O responsável da empresa disse esperar que “seja cada vez mais residual o número de pessoas que não tem energia”.

O presidente do conselho de administração da E-Redes, José Ferrari Careto, afirmou hoje não haver previsibilidade sobre quando vai ser possível ter o restabelecimento total de energia elétrica à região afetada pela depressão Kristin.

“Eu esclareço que não consigo, neste momento ter previsibilidade sobre a data em que toda a gente vai ter energia no perímetro desta intempérie. É a resposta mais séria e a resposta mais honesta que eu tenho para dar neste momento”, declarou José Ferrari Careto.

Numa conferência de imprensa nos Bombeiros Sapadores de Leiria, onde o município instalou um centro de operações, o responsável da empresa disse esperar que “seja cada vez mais residual o número de pessoas que não tem energia”.

“Mas não consigo dizer mais do que isto, neste momento, sob prejuízo de estar a criar falsas expetativas e de estar a faltar à verdade”, adiantou.

Antes, explicou que à medida que a empresa vai “resolvendo avarias de média tensão” acrescenta “mais clientes energizados” e à medida que se ultrapassam as avarias de baixa tensão, aumentam os clientes com eletricidade.
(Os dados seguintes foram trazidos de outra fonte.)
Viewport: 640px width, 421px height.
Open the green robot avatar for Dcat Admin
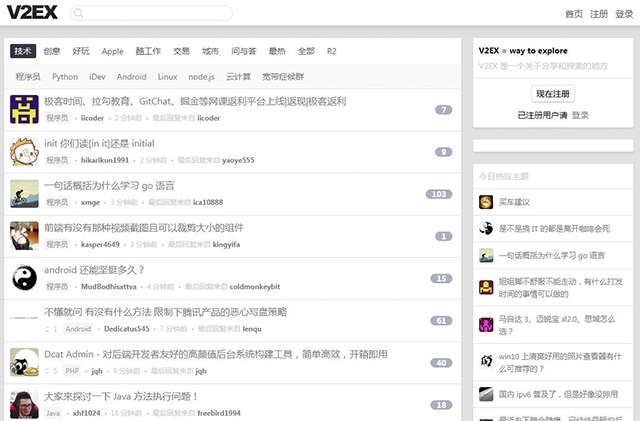click(x=24, y=361)
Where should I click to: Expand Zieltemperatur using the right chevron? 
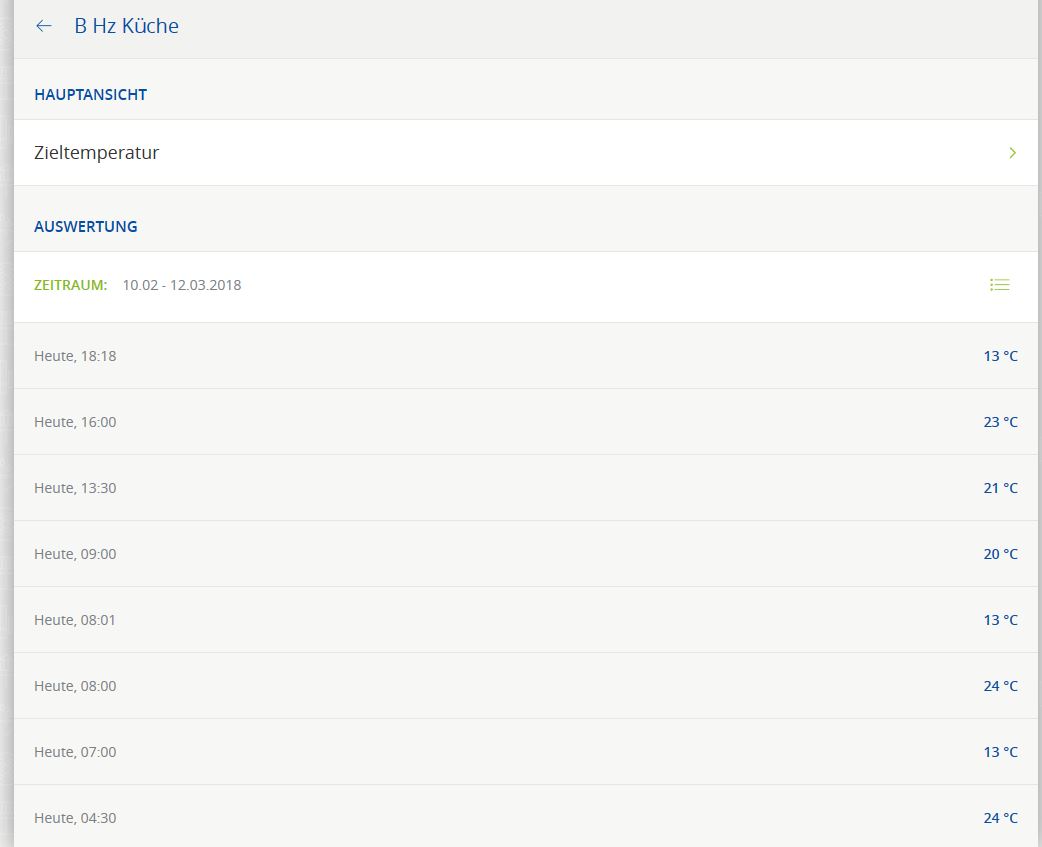pyautogui.click(x=1012, y=153)
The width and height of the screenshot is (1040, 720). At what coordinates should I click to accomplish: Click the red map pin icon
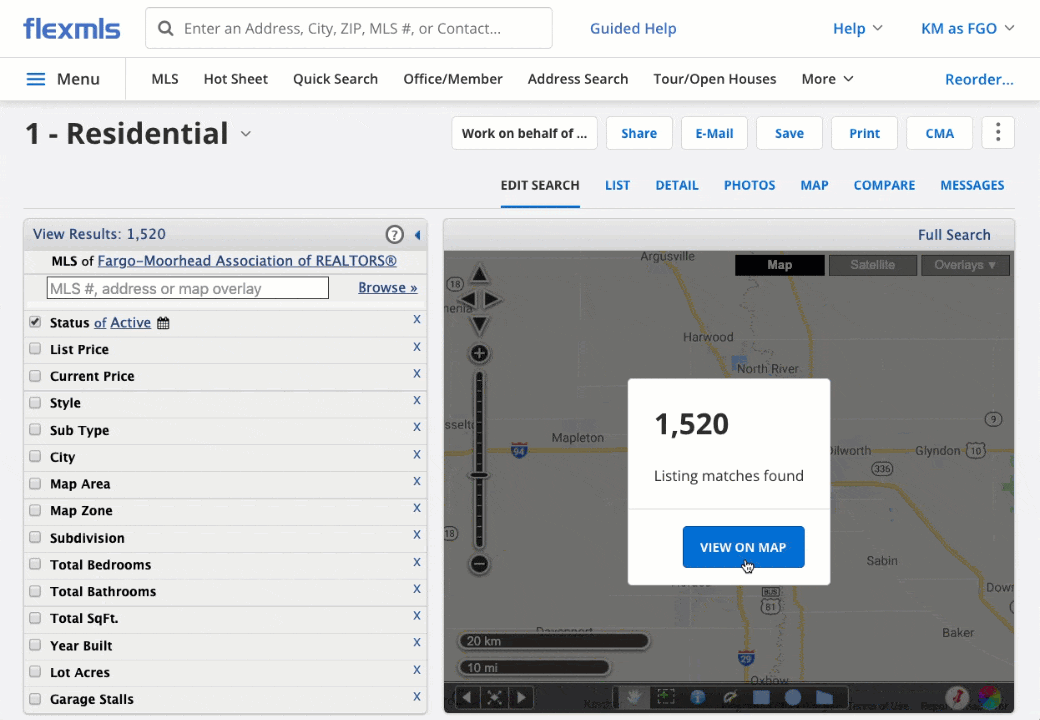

“Mas, infelizmente, gostava muito, mas não consigo dar aqui e agora uma data para dizer que toda a gente vai ter energia”, admitiu, reconhecendo haver uma “probabilidade elevada” de chegar ao final deste mês com todos os clientes com energia restabelecida.

A passagem da depressão Kristin por Portugal continental, na quarta-feira, causou pelo menos cinco mortos, segundo a Proteção Civil, vários feridos e desalojados. A Câmara da Marinha Grande contabiliza ainda uma outra vítima mortal no concelho. No sábado, outros dois homens morreram ao caírem de um telhado que estavam a reparar, um no concelho da Batalha e outro em Alcobaça. Na madrugada de domingo, um homem morreu no concelho de Leiria por intoxicação com monóxido de carbono com origem num gerador.

Quedas de árvores e de estruturas, corte ou o condicionamento de estradas e serviços de transporte, em especial linhas ferroviárias, fecho de escolas e cortes de energia, água e comunicações são as principais consequências materiais do temporal.

Leiria, por onde a depressão entrou no território, Coimbra e Santarém são os distritos que registam mais estragos.

O Governo decretou situação de calamidade entre as 00:00 de quarta-feira até às 23:59 de dia 01 de fevereiro para cerca de 60 municípios, número que pode aumentar.